(Virtual Room, NERV Headquarters)
Morgan Elliott was stunned at the developments she was watching. There wasn’t really a better way to say it. Isaac had warned her that something big was going down in Sol System. Her department had been receiving increasing numbers of bug reports over the last few days, all related to content in Sol and Coldana. Not NPC or gear bugs, thankfully. Those could have a devastating effect on an in-game experience. Sure, environmental bugs, like the ones that had been reported, were unusual, but they weren’t as likely to spread outside of a localized area, and were easier to patch out.
Unless, as it seemed, they weren’t bugs at all. Desperate for answers, she looked out in the chaotic maelstrom that was the virtual control room for DatS, looking for Isaac. Surely, if anyone in this madhouse knew what was going on, it would be him. Surely, he’d have answers for her.

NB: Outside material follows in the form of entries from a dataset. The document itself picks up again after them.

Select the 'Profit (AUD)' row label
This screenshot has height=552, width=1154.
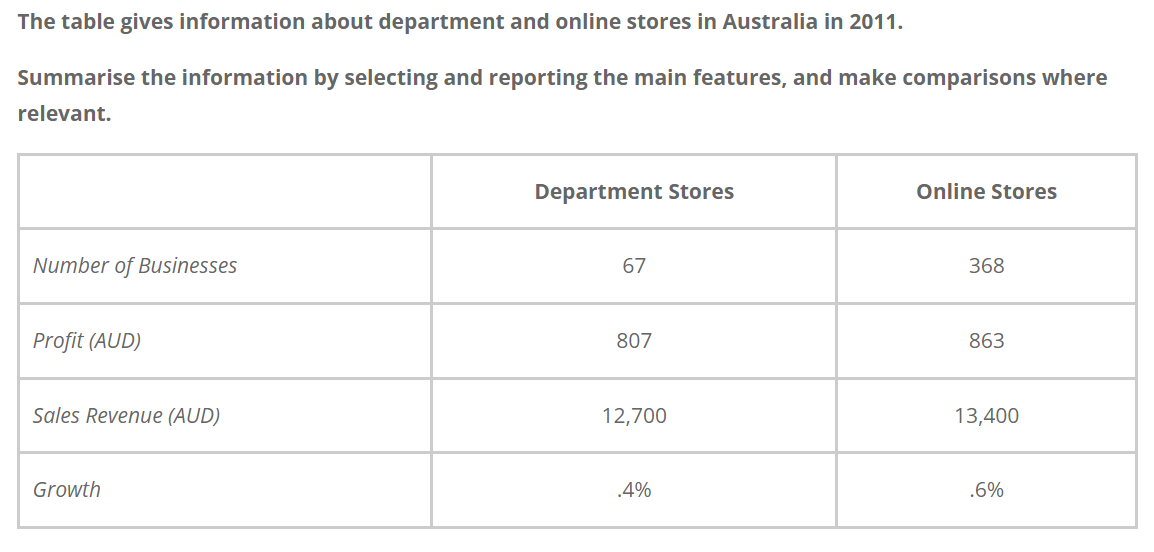87,341
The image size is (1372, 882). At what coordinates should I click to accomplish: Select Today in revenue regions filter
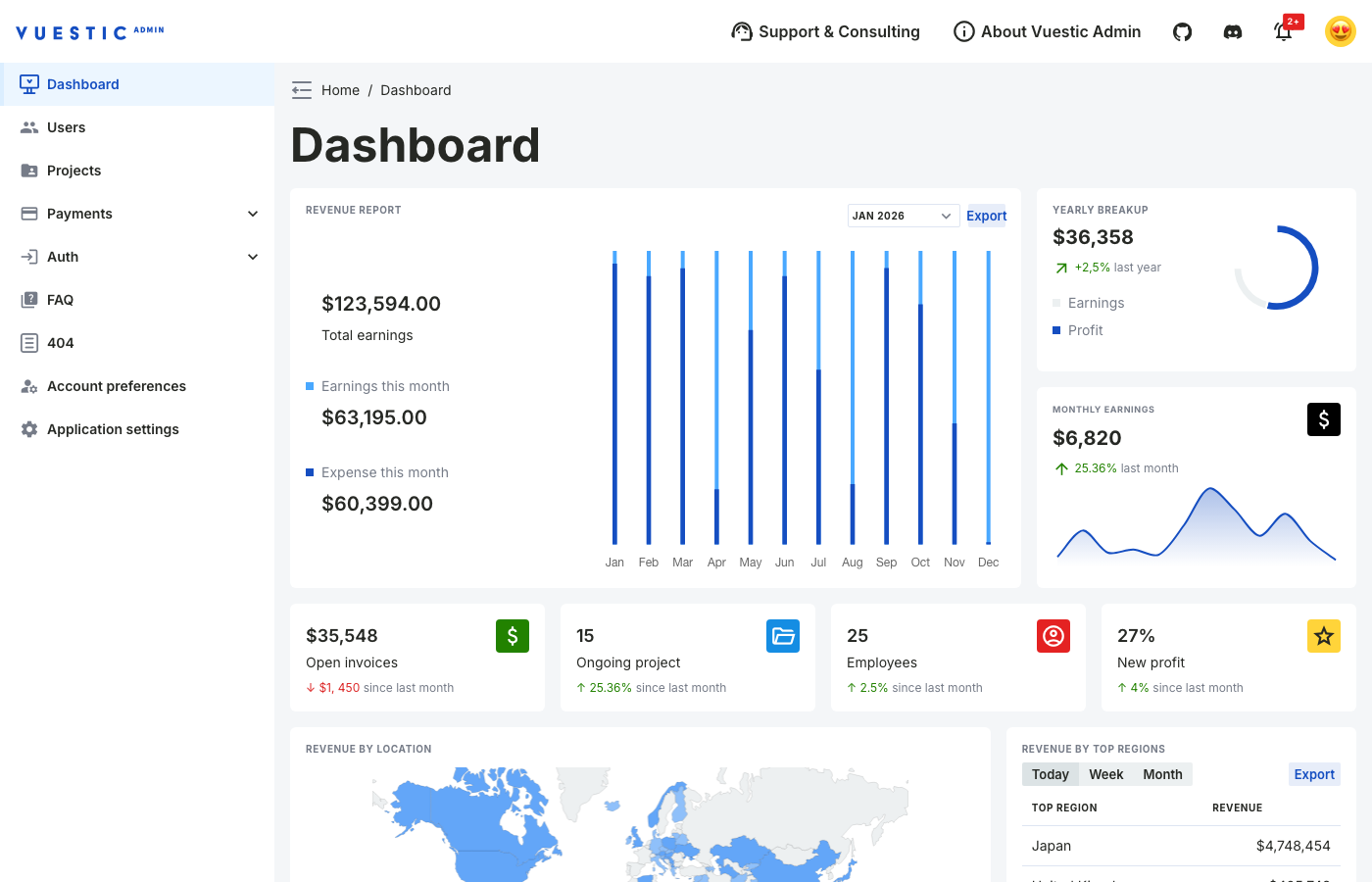click(1050, 774)
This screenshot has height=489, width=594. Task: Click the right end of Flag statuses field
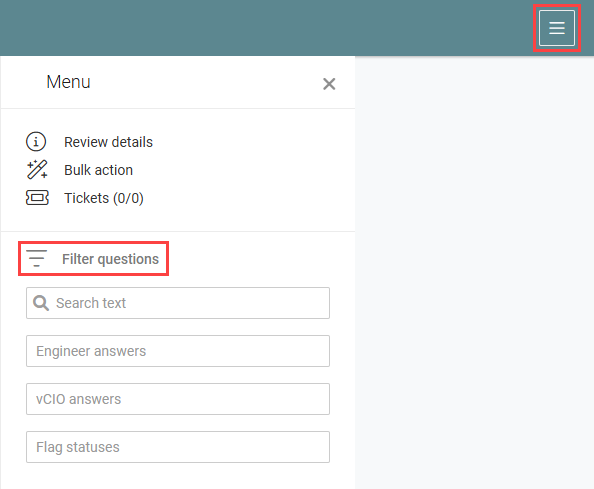click(x=318, y=447)
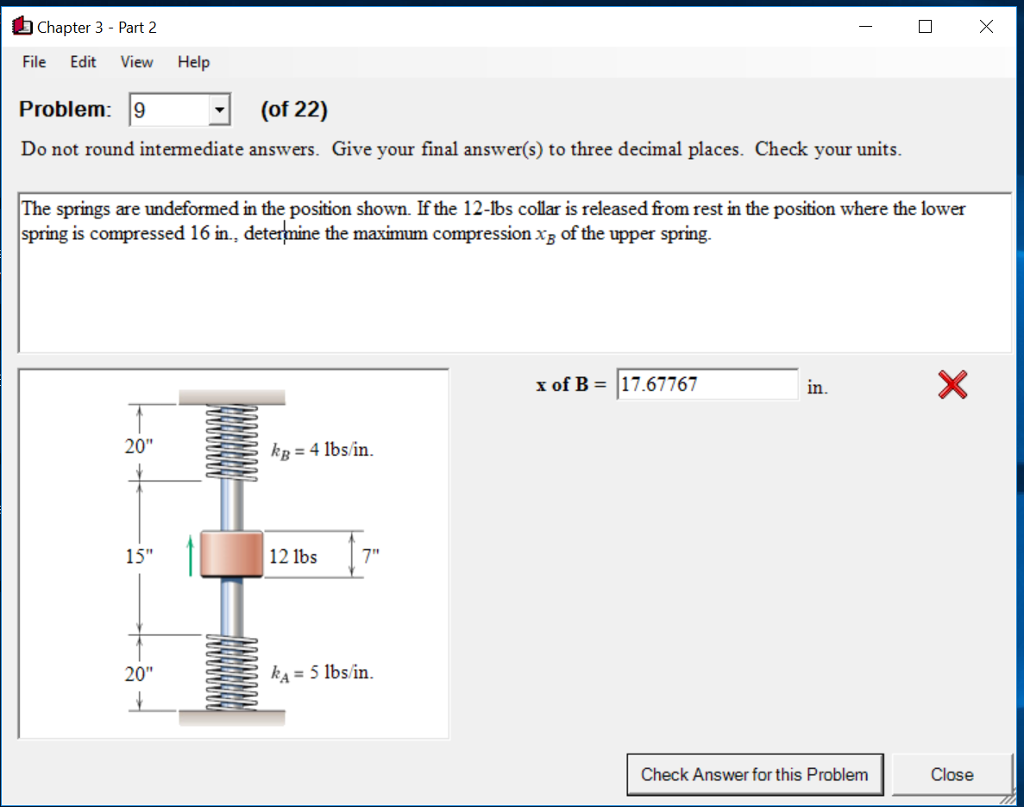
Task: Open the File menu
Action: tap(33, 62)
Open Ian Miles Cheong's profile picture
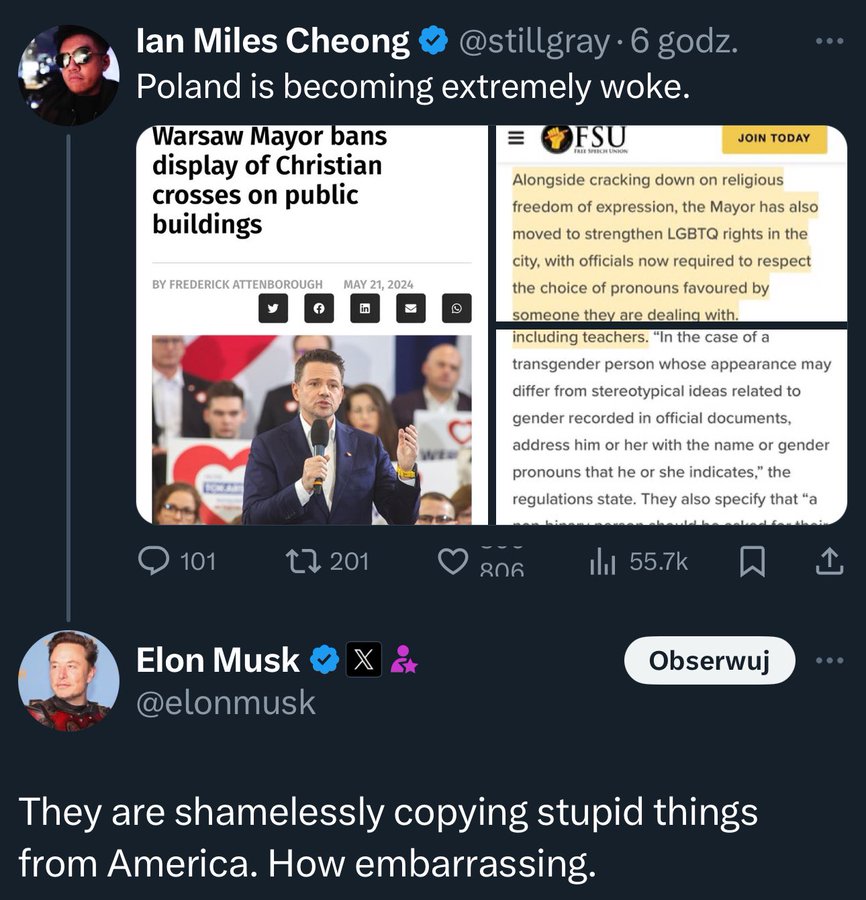The image size is (866, 900). (x=69, y=75)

She found him at the eye of the storm, quickly snapping off commands to his subordinates, attempting to do… something. She heard snippets of jargon, but ‘fourth-level containment scripts’ and ‘reversing the polarity on the text converter’ and other such things meant nothing to her, even though they sounded impressive. Fighting her way through the mass of programmers, coders, and game masters, she made her way to the lead GM’s side. One look at his face made it clear that, if he had any answers, they wouldn’t be ones that she’d want to hear.
“What happened, Isaac?”
Isaac looked over to her, and shook his head. “We’re still trying to figure that out. Best we can figure, we had a seventh-degree background convergence through the background systems.” He paused, seeing that Morgan didn’t have a clue what he was talking about. With a sigh, he said, “All right, you know how the game world for Dreams was basically ‘grown’, right? We basically set up the galactic map based on what we could see, and used procedural generation for the rest. But that was only for the basic things, like stars and planets.”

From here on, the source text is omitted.